Recently at my wood and across parts of our lawn I’ve been practising an al fresco number that involves a lot of heel grinding and foot stomping in methodical lines back and forth across the turf.

However, this jig is only part of the full routine. Earlier I’d close-mown both patches, roughed it up badly with a rake, sprinkled the bare ground with round papery seeds and finally jumped all over it. If I had to give a name to the performance I’d call it the yellow rattle dance.

Subtle and mischievous, yellow rattle is really the flower with everything.
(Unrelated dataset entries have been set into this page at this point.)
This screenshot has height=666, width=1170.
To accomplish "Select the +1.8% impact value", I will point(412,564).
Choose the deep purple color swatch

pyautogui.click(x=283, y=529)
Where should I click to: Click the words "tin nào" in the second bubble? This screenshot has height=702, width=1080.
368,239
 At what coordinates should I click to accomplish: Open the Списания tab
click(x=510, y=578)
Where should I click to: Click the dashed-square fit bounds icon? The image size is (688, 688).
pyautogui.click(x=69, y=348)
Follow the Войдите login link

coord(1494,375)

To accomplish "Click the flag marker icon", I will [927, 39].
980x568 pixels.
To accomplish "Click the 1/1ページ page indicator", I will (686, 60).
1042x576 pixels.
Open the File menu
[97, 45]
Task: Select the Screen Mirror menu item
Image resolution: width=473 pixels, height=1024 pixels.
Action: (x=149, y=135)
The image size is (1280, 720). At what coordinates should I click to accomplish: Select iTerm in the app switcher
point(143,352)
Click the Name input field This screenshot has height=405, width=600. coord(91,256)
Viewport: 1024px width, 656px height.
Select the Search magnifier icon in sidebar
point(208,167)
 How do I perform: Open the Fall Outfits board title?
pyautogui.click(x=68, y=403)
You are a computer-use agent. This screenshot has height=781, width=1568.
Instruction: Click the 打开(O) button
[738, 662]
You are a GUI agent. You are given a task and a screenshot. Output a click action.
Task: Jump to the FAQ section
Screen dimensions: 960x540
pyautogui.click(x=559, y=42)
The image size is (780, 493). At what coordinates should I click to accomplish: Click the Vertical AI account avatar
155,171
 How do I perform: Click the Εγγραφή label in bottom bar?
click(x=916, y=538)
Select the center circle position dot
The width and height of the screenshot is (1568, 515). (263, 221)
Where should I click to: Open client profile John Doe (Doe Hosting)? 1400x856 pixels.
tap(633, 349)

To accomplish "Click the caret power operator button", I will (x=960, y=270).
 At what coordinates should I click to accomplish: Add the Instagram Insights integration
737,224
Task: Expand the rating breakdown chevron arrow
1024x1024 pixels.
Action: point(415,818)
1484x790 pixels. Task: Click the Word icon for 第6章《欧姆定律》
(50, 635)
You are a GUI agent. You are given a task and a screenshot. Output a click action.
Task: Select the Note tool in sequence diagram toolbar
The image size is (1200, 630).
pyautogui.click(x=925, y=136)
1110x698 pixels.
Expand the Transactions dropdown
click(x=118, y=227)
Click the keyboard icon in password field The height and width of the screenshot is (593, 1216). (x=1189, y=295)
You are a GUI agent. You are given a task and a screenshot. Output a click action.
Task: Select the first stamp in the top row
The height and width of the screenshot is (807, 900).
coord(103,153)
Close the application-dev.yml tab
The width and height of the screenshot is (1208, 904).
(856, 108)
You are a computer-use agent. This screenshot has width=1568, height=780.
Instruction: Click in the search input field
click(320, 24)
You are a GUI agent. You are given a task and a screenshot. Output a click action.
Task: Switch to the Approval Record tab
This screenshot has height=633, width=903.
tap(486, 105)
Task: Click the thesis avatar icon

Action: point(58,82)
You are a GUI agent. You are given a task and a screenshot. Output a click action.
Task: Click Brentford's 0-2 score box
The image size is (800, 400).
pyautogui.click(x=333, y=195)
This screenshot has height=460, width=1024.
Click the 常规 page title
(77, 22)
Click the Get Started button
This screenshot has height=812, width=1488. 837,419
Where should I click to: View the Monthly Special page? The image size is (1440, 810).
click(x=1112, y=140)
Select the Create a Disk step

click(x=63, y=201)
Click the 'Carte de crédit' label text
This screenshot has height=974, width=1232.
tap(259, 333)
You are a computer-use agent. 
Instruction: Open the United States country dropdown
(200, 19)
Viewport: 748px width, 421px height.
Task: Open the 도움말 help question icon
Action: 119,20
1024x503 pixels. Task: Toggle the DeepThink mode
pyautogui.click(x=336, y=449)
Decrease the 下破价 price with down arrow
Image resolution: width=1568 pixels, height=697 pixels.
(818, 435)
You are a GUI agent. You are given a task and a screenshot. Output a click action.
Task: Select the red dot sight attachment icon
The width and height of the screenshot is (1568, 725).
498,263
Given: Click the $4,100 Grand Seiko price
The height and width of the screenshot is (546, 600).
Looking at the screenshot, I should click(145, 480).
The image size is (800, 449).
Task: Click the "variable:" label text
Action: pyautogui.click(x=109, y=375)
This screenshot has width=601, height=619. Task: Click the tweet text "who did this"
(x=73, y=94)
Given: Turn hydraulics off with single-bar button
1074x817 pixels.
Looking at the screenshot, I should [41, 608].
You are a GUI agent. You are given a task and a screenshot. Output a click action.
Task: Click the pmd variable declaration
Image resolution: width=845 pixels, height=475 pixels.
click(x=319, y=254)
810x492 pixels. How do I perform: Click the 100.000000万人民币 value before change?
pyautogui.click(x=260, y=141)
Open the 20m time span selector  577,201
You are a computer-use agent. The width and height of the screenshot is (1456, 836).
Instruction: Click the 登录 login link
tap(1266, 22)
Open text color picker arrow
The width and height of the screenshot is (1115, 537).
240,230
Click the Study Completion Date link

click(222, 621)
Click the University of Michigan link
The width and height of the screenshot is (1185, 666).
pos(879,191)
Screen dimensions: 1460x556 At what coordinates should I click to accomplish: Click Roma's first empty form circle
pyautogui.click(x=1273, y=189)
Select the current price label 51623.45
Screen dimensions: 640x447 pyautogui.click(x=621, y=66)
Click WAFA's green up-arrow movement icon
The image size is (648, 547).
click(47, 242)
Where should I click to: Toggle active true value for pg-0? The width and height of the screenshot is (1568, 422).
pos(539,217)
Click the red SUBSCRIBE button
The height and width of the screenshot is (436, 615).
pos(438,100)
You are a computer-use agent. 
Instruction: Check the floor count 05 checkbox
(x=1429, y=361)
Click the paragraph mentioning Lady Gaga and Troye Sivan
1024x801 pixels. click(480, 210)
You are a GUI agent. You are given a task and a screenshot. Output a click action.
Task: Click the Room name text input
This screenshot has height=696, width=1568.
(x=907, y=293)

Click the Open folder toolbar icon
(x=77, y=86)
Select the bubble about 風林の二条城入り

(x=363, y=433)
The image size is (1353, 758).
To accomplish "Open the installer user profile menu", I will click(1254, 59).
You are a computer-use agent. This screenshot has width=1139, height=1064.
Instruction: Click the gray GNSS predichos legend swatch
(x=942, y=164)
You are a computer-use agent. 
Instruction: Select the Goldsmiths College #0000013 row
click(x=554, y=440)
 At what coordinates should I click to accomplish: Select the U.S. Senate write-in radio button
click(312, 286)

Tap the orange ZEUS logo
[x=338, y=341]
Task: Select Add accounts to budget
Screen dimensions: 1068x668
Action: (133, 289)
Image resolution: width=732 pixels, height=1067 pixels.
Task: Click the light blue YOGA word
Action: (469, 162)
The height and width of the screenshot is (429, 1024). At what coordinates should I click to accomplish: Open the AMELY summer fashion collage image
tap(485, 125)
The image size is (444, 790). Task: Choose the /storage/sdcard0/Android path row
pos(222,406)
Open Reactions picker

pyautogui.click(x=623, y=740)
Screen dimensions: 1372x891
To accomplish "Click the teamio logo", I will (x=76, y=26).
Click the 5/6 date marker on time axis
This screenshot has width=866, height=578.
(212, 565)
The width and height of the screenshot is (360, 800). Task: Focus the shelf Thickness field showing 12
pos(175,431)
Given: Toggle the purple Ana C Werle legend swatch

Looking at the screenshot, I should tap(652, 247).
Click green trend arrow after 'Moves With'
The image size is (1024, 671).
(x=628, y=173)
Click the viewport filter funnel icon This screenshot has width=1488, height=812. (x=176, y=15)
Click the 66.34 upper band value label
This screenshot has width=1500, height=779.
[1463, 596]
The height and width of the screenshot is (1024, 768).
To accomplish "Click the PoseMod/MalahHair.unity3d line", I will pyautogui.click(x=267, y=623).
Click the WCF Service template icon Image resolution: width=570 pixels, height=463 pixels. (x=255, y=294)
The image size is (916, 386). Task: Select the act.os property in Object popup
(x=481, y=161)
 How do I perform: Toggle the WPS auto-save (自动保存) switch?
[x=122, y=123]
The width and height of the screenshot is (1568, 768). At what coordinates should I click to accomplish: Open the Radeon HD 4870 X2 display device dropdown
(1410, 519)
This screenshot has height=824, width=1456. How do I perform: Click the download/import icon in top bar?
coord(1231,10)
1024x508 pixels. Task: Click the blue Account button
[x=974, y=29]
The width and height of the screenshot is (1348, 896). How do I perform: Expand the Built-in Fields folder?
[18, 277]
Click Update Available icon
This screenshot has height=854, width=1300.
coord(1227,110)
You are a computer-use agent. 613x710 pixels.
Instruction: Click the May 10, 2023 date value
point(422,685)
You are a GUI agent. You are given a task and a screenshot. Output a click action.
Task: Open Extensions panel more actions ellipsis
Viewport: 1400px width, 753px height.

It was once found over millions of acres of British meadow, and just a few of the old names – bull’s pease, dog’s pennies, money-grass, poverty-weed and shacklebags – give a sense of the cultural stories once entwined round its erect, pubescent stem.

The flower has strange laterally flattened yellow petals, complete with violet “buck teeth”, that emerge from their calyx like a puppet’s head out of a box. But this species combines beauty with purpose, for its best trick is to filch nutrients from the roots of neighbouring grasses, and it’s this parasitism that I hope to incorporate into our lawn’s ecology.

I’m seeking the inverse of the standard engineered rye-grass monoculture. The yellow rattle dance is, in fact, the culmination of years of draining fertility from the lawn, and by weakening the grass further, this wonderful plant creates space for native flowers with good nectar sources for insects.

What a strange world we live in when the average crop field annually receives 20 chemical applications and the wider countryside has lost 97% of its flower-rich meadows, and when our gardens – amounting to just over 1m acres – are the last potential resource for places rich in wild flowers.

However, making mini-meadows of our gardens requires that we shuffle over a bit with the trampoline and barbie and let go a little on the lawnmower’s throttle. I can only suggest that the butterflies, hoverflies, moths, grasshoppers and BugLife will all love you more.